La combinaison du droit et de l'assurance comme outil de gestion du risque peut ainsi s'avérer doublement vertueuse où chaque matière s'enrichit mutuellement : le droit rend l'assurance moins onéreuse et l'assurance renforce la sécurité juridique. Elle sera d'autant plus efficace que l'on saura donner à chaque dimension sa pleine mesure. Le piège de la facilité pour ceux qui sont chargés de décrocher les contrats serait de considérer que tout incident né de la relation contractuelle peut être réglé par une couverture d'assurance laquelle rendrait inutile la négociation des termes du contrat.

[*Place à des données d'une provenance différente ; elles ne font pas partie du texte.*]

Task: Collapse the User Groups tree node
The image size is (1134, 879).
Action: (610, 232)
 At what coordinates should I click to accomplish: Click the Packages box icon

En faisant de cette manière prévaloir l'assurance sur le juridique, l'entreprise se priverait du droit comme outil de réduction des risques tout en s'exposant à un surenchérissement de ses coûts d'assurance. A l'inverse, utiliser exclusivement le contrat comme outil de gestion des risques serait réducteur car les négociations sur le plafond de responsabilité vont inéluctablement achopper sur les limites posées par le rapport des forces en présence, là où le client refuse de se voir transférer un risque supérieur à son souhait à l'assumer, là où le prestataire refuse de le retenir à un niveau qu'il considère menacer son modèle économique. Le recours à l'assurance va permettre de dépasser les limites de la négociation entre les parties en prenant le relais du contrat pour couvrir le risque résiduel, celui que le client a laissé son prestataire supporter et qui, sans la couverture d'assurance devrait être assumé par celui-ci sur ses deniers propres.

Bien qu'elle ne soit pas toujours possible - tous les risques juridiques n'étant pas assurables - l'association du droit et de l'assurance mérite ainsi une réflexion systématique, au travers notamment de la démarche de Legal Risk Management (démarche globale et intégrée de gestion des risques juridiques). Cette démarche permettra de placer le curseur au mieux, en fonction de la situation respective des marchés de l'assurance et de celui du secteur d'activité considéré. Son succès dépendra de l'existence et de la qualité du dialogue entre les directions concernées. Or, dans bon nombre d'entreprises, les responsables de chacune de ces fonctions se côtoient sans collaborer ensemble, ne soupçonnant pas les bénéfices que leur coopération pourrait induire pour l'entreprise.

Ainsi, la réunion du Juridique et de l'Assurance au sein d'une même fonction, sans être un impératif, est cependant loin d'être incongrue car elle participe au contraire d'une gestion globale et décloisonnée des risques, créatrice de valeur pour l'entreprise.